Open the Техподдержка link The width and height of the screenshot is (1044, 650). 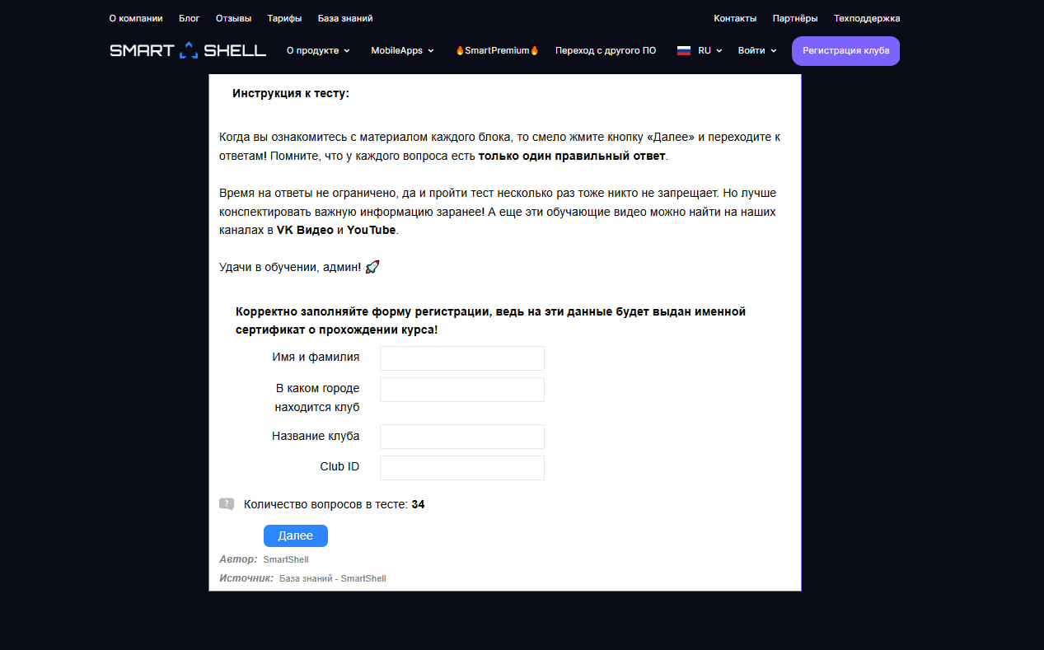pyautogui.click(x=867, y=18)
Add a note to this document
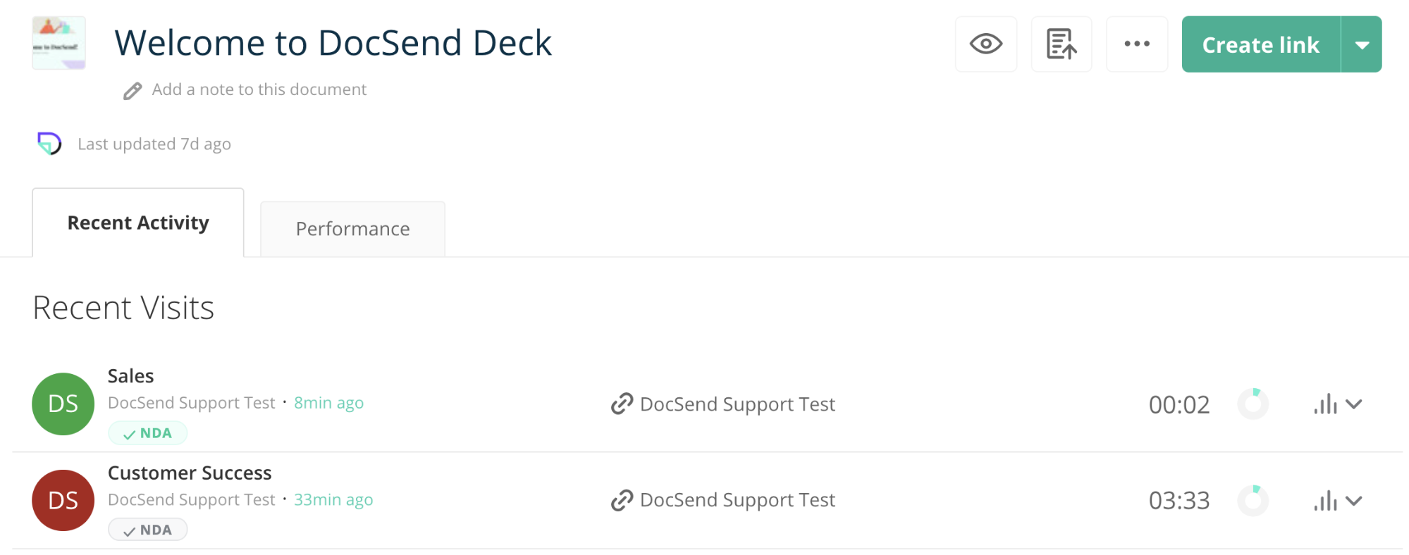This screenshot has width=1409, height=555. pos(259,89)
....
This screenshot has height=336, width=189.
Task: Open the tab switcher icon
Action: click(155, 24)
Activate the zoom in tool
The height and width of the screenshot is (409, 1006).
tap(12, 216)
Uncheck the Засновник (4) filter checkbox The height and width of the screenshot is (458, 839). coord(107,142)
....
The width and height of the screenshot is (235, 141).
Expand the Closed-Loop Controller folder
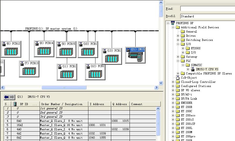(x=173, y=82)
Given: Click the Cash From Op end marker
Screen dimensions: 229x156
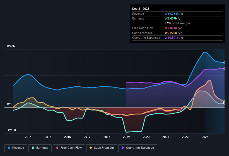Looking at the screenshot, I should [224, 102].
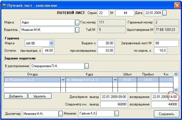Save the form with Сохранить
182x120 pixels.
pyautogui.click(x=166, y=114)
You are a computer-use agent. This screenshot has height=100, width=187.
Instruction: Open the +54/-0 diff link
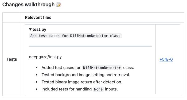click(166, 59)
....
▶ [Task instructions]: In the entries above, which lines run from the one with "Expand the Closed-Loop Controller folder" up to and including the one with "You are a computer-use"? Write them out exactly, without the pictures.

▶ [Exercise response]:
Expand the Closed-Loop Controller folder
(x=173, y=82)
Given: Click the Cash From Op end marker
Screen dimensions: 229x156
Looking at the screenshot, I should [224, 102].
Save the form with Сохранить
182x120 pixels.
pyautogui.click(x=166, y=114)
You are a computer-use agent. This screenshot has height=100, width=187.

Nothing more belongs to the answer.